### What is expected
According to the article on clinical research in nursing facilities, how many conference attendees took part in the survey?
##### Selected extract #####
Future of Clinical Research Participation in Nursing Facilities
Over the past few years, nursing facilities across the United States have encountered innumerable challenges. As a result, employees have been burdened with extreme workloads and various other factors impacting psychosocial health, all the while trying to provide optimal care for residents. Despite the many obstacles, how can we further the advancement of clinical research while improving quality of care for older adults, as well as maintain a sustainable work environment?
This year at the National Association for Directors of Nursing Administration in Long Term Care (NADONA) 35th annual conference we asked attendees questions about their interest in research conducted in nursing homes and about how they prioritize factors influencing their participation. Attendees scanned a QR code to electronically retrieve and answer the questions.
We asked 13 questions. For several of the items, we asked participants to rank items on a scale from most important (1) to least important (7).
- Do you believe that clinical research in nursing homes is important? If no, why?
- Has there been any clinical research performed in your facility within the last 3 years?
- Are you interested in learning about future opportunities to participate in research studies?
- Recruiting and contracting
- The intervention
- Degree of monitoring
- Informed consent required
- Staff resources/effort to complete
- Degree of support provided
- Topic of interest relevant to NH
- Payment to facility
Sixty-two conference attendees participated in our survey. Over 90% of participants believe clinical research in nursing homes is important, with a small percentage highlighting concern about regulations and the vulnerability of their nursing facility resident population. Although importance of research is clear, only 15% of nursing facilities have participated in a clinical research study within the past 3 years. The top 3 most important factors in research participation were monitoring requirements, staff resources/effort to complete, and topic of interest relevant to nursing homes.
The future of clinical research in nursing homes remains positive as numerous advancements have been developed and more are on the horizon in the foreseeable future. This information will help us develop and implement future research studies, mindful to the needs of nursing facilities. We continue seeking strong and stable relationships with nursing facilities during these current challenging times.
Thank you NADONA for distributing our survey and to all the attendees who participated.
##### Given records #####
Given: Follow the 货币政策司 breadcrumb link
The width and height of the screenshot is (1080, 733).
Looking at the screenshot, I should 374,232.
#####
##### Given records #####
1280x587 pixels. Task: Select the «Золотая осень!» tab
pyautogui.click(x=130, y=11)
#####
### Written reply
Sixty-two conference attendees took part in the survey.